Defendant claims the admission of plaintiff's testimony was prejudicial because the court must have relied upon this evidence and considered it in making the finding that there was a delivery of the note to the plaintiff. However, there was earlier testimony on this matter of the delivery of the note given by witness Saldi. He testified that he went out to the car with Attorney Molla, after each of . them had signed the note in Saldi's office, and saw Molla hand the note to the plaintiff.
We do not find error in the ruling of the court, but if there was any, it was harmless.
The defendant further argues that it was error for the court to enter judgment for the plaintiff. This presupposes that defendant's requested findings were made by the court, principally that the instrument was not a note. The findings were to the contrary and, as we have held supra, are without error. Accordingly, the judgment is amply supported by the findings and will be affirmed.
Judgment Affirmed.
NOTE: Aftér the opinion was filed in this case, the defendant was granted an extension of time to petition for reargument. The motion which followed seeks further consideration of all questions decided adversely to the defendant and are not within the spirit and purpose of Rule 22.
The final point presented contends that the opinion failed to observe the difference between a promissory note and a bill of exchange. The- language of the instrument is not definitive on the point. The plaintiff regarded the obligation as a promissory' note. This she was entitled to do since 9 V.S.A. §317 (a) provides that when the instrument is ambiguous as to whether it is a bill or a note the holder may treat it as either.

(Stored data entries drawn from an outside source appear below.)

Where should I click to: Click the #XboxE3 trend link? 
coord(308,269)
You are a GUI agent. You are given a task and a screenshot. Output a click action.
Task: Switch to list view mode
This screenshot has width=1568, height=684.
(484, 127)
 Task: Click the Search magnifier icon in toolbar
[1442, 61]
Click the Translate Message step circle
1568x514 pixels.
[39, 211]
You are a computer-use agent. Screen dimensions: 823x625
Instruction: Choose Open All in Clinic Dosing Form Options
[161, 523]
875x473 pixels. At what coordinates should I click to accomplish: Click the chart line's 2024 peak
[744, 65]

However classified, the critical and controlling point is the finding by the court below that the writing was a negotiable instrument within the requirements of the Uniform Negotiable Instruments Act 9 V.S.A. §301. As such it carried the presumption that it was issued for a valuable consideration. And this presumption, the defendant has left unchallenged in the evidence.
The opinion was recalled to make minor corrections but the result reached is not affected.
Request fox permission to reargue is denied. Let full entry go down.